== Input data ==
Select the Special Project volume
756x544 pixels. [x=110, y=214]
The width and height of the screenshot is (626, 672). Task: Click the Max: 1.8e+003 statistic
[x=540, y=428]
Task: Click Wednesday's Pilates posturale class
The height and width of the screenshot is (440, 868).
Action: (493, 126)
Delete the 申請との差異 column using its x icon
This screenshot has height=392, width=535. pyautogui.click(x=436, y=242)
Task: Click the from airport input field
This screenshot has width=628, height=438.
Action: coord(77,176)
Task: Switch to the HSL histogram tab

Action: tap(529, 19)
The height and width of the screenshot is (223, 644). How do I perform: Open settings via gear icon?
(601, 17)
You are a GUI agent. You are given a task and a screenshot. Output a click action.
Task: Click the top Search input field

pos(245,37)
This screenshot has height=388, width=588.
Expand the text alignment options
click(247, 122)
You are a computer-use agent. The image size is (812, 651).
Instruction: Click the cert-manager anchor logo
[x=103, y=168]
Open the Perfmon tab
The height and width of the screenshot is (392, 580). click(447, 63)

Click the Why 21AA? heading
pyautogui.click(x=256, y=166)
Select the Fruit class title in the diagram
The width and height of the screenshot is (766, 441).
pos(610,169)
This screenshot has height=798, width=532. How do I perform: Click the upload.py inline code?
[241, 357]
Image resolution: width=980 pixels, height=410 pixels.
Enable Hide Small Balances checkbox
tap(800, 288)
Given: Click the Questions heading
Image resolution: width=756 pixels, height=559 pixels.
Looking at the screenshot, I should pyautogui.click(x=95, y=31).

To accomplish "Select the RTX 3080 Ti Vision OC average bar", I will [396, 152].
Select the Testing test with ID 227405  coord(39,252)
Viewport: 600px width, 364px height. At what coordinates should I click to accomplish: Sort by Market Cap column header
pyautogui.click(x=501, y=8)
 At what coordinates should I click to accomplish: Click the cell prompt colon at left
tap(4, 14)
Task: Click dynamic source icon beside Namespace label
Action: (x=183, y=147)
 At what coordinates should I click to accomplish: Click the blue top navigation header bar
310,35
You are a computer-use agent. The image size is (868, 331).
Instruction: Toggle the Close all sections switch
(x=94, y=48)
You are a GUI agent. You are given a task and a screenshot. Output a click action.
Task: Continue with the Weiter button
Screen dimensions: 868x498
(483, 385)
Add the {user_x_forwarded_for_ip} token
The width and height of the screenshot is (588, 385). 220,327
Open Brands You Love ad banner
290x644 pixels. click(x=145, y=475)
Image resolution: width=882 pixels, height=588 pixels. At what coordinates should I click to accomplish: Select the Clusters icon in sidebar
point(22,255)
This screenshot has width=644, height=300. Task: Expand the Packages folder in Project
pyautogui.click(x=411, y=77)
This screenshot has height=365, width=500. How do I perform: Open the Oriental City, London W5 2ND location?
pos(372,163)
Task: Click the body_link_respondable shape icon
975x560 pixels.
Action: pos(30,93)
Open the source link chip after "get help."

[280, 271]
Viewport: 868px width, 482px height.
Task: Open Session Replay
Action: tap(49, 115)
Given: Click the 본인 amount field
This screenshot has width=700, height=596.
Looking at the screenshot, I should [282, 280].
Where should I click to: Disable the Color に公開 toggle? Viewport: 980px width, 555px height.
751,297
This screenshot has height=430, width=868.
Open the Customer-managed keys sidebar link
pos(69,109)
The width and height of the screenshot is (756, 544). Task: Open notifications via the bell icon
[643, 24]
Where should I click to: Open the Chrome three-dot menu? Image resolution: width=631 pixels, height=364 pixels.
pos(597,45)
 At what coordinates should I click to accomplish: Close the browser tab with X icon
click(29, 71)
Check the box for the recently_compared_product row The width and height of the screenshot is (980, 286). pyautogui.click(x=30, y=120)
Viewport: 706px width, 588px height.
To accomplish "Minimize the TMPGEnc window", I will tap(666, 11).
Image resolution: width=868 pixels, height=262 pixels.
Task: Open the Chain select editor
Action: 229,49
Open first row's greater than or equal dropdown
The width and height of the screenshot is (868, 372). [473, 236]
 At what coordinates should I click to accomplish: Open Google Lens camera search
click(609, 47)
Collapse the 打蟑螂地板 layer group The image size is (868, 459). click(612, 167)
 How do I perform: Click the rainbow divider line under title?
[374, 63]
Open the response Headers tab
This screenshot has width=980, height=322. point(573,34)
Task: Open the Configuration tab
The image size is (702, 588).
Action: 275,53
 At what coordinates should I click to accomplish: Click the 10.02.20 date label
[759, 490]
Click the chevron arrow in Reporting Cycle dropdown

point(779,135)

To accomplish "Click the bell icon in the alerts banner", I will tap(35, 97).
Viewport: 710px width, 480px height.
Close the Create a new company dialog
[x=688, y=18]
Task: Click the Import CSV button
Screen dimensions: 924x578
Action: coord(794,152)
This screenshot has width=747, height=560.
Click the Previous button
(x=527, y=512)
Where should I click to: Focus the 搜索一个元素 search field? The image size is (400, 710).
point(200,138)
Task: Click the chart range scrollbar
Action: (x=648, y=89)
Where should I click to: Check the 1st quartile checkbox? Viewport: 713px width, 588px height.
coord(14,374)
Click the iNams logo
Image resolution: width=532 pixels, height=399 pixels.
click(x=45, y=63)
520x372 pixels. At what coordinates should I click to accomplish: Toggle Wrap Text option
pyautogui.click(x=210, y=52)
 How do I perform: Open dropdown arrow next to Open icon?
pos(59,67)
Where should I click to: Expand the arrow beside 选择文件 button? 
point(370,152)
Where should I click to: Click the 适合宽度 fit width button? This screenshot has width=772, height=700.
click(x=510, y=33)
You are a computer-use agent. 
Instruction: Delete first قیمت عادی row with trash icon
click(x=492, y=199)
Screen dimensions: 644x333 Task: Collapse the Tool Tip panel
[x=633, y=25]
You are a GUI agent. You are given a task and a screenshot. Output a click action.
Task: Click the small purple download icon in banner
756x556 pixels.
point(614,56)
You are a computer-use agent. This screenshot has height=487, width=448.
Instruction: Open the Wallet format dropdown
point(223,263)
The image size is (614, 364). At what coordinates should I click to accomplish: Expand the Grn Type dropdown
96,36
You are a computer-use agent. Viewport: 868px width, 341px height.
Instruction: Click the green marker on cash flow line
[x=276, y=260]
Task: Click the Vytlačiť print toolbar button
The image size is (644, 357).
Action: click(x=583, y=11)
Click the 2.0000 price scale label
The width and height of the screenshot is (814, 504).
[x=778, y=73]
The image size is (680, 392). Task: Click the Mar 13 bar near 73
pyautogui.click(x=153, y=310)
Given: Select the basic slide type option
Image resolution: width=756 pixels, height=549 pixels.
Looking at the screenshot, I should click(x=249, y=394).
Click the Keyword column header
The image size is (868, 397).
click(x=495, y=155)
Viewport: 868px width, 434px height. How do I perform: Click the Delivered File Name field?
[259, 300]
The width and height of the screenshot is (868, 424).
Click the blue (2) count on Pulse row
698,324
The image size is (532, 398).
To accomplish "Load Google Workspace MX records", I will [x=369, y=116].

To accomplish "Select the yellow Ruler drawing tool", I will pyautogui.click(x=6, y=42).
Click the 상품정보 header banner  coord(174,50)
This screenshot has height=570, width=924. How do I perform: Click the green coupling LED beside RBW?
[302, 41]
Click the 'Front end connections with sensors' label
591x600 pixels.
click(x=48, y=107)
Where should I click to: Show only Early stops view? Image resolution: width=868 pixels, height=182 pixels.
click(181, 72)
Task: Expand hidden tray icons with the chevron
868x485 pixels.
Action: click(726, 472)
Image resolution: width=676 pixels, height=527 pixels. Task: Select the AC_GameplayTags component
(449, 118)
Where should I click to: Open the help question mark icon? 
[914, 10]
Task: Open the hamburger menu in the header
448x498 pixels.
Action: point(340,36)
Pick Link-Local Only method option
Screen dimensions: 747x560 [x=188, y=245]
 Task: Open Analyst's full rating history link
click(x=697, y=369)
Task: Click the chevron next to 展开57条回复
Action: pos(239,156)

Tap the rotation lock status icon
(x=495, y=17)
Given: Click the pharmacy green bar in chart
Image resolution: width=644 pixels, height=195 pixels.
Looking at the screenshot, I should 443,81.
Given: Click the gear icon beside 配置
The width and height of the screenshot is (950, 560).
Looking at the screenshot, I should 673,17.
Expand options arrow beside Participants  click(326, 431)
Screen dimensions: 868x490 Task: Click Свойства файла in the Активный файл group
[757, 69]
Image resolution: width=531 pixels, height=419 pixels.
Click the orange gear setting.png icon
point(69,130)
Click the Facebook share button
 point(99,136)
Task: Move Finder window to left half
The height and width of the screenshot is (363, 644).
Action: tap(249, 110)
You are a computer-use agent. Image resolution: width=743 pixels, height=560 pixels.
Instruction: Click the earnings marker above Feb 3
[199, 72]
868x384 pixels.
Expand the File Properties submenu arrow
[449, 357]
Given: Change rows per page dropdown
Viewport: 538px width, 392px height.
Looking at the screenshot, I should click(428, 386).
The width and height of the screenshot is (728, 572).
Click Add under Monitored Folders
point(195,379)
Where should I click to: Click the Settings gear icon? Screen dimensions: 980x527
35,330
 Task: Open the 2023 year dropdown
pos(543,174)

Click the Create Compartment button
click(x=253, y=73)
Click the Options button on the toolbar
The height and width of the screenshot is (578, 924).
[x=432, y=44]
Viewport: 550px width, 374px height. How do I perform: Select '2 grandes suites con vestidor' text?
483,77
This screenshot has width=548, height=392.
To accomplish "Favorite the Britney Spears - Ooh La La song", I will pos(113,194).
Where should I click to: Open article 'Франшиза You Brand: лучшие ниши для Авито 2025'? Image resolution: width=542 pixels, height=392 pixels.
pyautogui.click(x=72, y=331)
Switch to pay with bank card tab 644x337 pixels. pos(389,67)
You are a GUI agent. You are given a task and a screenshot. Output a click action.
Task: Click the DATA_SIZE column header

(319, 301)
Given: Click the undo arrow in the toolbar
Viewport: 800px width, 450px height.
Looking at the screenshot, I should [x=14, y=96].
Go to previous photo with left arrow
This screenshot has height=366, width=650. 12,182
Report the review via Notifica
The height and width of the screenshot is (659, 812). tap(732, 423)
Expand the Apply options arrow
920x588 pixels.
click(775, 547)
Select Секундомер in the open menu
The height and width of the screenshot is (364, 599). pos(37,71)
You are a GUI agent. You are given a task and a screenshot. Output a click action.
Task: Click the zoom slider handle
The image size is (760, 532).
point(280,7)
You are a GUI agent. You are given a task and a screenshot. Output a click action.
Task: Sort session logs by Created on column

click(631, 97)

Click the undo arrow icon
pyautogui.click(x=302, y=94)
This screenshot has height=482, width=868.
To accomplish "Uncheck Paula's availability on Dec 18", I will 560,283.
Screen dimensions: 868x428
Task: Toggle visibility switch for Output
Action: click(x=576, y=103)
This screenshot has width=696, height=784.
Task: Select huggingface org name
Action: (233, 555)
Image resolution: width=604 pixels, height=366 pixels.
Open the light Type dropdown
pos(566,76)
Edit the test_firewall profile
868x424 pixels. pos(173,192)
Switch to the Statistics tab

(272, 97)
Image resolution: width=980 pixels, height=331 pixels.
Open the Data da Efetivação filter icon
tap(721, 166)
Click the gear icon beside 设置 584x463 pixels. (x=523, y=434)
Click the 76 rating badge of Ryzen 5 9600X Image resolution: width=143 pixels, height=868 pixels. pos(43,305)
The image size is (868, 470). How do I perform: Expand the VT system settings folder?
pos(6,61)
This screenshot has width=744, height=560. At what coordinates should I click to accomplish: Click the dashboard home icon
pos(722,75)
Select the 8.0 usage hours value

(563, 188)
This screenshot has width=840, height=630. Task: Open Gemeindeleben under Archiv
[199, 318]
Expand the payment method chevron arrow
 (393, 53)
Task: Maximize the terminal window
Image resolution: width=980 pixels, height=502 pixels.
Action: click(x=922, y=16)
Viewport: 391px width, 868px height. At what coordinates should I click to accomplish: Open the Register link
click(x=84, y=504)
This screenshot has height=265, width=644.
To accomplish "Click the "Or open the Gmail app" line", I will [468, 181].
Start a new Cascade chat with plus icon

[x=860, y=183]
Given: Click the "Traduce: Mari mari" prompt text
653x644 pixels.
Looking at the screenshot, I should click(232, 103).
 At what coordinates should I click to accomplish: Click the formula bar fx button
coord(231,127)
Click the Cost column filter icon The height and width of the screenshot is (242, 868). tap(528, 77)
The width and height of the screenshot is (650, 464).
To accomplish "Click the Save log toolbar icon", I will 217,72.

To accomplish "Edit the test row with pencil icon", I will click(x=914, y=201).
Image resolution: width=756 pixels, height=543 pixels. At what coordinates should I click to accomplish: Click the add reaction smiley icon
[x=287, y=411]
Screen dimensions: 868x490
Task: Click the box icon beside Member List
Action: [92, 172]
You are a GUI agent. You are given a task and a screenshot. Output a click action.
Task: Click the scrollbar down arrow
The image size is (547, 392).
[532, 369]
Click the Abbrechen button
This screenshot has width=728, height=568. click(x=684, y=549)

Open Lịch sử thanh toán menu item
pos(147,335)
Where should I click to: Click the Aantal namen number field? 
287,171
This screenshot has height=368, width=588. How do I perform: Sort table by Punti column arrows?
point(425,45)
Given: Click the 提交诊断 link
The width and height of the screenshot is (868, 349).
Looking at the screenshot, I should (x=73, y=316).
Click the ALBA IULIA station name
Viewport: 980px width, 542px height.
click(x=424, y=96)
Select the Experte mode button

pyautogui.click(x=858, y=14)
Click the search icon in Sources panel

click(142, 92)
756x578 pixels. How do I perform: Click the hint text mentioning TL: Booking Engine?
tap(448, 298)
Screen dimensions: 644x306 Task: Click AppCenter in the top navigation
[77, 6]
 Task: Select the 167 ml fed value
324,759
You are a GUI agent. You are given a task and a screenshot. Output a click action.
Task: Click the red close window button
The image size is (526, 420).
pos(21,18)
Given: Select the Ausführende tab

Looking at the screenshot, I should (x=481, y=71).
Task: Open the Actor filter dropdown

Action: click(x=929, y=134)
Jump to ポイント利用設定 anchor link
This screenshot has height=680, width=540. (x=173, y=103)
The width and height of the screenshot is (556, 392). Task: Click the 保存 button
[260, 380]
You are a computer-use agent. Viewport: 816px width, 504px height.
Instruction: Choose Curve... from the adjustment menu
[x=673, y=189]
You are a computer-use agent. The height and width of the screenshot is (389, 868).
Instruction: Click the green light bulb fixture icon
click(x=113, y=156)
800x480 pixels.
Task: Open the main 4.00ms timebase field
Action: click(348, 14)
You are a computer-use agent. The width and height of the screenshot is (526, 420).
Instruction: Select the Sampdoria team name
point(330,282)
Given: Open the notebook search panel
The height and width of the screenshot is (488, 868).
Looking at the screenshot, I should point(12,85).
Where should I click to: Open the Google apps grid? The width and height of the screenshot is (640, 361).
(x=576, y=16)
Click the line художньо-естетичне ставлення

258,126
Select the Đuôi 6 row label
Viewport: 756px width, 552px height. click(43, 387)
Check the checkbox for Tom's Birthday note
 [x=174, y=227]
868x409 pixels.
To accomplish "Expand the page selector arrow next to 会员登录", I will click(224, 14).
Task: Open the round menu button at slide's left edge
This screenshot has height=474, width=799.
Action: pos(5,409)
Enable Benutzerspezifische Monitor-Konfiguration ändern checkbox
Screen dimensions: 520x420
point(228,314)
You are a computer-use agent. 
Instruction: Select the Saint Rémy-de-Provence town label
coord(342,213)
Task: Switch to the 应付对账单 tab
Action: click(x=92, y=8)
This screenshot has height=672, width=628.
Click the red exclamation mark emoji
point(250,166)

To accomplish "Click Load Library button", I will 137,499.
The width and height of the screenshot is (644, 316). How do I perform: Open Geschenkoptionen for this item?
===
_Your objective:_ In the entries above, find each line that has the word "page". Copy it.

_Exercise response:_
Given: Change rows per page dropdown
To accomplish "Expand the page selector arrow next to 会员登录", I will click(224, 14).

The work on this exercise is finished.